Innovative Means to Track Plastic Pollution on Beaches
Current studies specifically signify that the so-called “Great Pacific Garbage Patch” is 16 times bigger than what it was before. This swirling collection of trash, mostly consisting of discarded plastic (between Hawaii and California) spans about 1.6 million square kilometers, making it three times larger than France or double that of Texas back in the United States.
However, scientists observe that out of around 13 million metric tons of plastic trash that is dumped into the oceans each year, only a fraction come floating on the ocean surface. The rest washes up on beaches, lingers in mid-ocean or sink to the sea floor. Nevertheless, no one knew precisely, the volume of such trash that ended up on the shoreline, till Morris Enyeart from Barnegat, New Jersey commenced measuring plastic pollution on beaches by conducting drone surveys and machine learning algorithm to help him achieve the result.

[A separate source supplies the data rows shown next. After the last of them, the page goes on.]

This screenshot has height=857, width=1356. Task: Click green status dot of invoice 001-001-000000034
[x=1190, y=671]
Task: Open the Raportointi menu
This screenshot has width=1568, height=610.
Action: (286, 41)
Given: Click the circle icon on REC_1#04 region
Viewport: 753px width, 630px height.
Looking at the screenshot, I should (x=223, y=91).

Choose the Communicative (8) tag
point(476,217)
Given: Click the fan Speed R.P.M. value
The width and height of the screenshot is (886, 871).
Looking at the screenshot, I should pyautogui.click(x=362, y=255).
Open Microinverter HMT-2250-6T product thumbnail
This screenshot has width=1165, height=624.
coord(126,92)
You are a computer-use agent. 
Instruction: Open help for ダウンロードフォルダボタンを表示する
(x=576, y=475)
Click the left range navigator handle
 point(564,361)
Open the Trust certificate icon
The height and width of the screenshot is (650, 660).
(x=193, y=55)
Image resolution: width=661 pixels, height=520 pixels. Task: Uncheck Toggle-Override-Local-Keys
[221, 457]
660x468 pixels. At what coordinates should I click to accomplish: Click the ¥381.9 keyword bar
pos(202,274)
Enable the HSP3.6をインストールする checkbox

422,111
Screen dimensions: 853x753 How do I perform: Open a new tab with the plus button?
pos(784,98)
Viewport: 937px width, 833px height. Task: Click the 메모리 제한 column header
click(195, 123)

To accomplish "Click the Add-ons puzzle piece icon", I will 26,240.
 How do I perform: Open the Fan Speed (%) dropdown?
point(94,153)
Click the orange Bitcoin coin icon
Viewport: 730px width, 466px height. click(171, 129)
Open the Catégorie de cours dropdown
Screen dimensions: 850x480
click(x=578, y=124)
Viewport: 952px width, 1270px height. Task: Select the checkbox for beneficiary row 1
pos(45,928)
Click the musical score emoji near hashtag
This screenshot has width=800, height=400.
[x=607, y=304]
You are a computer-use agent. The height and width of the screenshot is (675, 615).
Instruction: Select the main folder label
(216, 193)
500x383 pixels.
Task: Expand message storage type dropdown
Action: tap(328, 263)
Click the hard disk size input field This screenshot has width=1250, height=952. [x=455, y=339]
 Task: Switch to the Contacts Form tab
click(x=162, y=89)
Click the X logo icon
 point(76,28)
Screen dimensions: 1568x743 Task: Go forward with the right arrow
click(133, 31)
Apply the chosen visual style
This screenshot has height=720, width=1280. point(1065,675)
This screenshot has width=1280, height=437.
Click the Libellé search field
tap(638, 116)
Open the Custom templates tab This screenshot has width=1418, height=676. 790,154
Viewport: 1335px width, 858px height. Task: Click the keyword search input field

Incidentally, machine learning uses programmed algorithms that receive and analyze input data to predict output values within an acceptable range. When relevant data is fed to these algorithms, as in the present case, it separates plastic bottle caps, plastic bags and sundry other plastic throwaways from stones, driftwood and all other flotsam and jetsam that is washed up on the beaches almost on a daily basis.
Meanwhile, UK nonprofit THE PLASTIC TIDE wanted to gather some harder data on all that plastic. Instituted by Peter Kohler (34), the organization is in the course of developing a sure fire method for measuring marine litter which Kohler and his group hope would go a long way towards limiting the litter.
We are Creating the Eyes and The Brain
“We’re creating the eyes and the brain to track plastic pollution,” Kohler said. Drone-mounted cameras serve as the eyes, taking thousands of aerial photos. The brain is a machine learning algorithm, which Kohler and his collaborators are training to recognize plastic fragments.
“Training the algorithm requires a lot of photos of beaches and a lot of human eyes to tag the plastic in those photos,” says Kohler. The Plastic Tide has uploaded all the photos they’ve collected to Zooniverse, a citizen science portal, so anyone can go online and tag plastic. This past March, during British Science Week, the effort got a shot in the arm when students across the United Kingdom identified more than 1.5 million plastic fragments in photos.
Photos Taken by Enyeart
Many of those photos, however, weren’t from UK, but from a New Jersey beach across the Pond and were taken by 72-year old Morris Enyeart, who has contributed more than 7,000 images to THE PLASTIC TIDE. Enyeart could have retired a couple years ago, when he sold his web design company. Instead, he started looking for a new project. “I wanted to do something new, something challenging, something that would benefit other people,” he said.
Enyeart started by getting a commercial drone pilot’s license, with the plan of surveying the litter along THE New Jersey beach. But he soon came to realize that a photo survey had limited utility. “I can fly the drone. I can take pictures. But what benefit is that other than just having pictures?” Enyeart thought. “That’s where machine learning changes the game.”
Morris Enyeart Joins Hand With Peter Kohler
In his endeavor to proceed further, Morris Enyeart visited THE PLASTIC TIDE website and was quick to visualize the utility of adding machine learning to his own project. This resulted in joining hands with Peter Kohler. Since then, Enyeart has conducted more than 100 surveys of Island Beach State Park near his home in Barnegat, New Jersey, and uploaded thousands of photos to help train THE PLASTIC TIDE’s algorithm.
Launching of the Marine Litter DRONET
THE PLASTIC TIDE is thrilled to announce the launch of the global Marine Litter DRONET, said Peter Kohler. “It supports THE PLASTIC TIDE’s mission by bringing together different people, organizations, NGOs and enthusiasts from around the world to design a simple, repeatable and accurate method for surveying marine litter with drone technology,” declared highly elated Kohler and his team.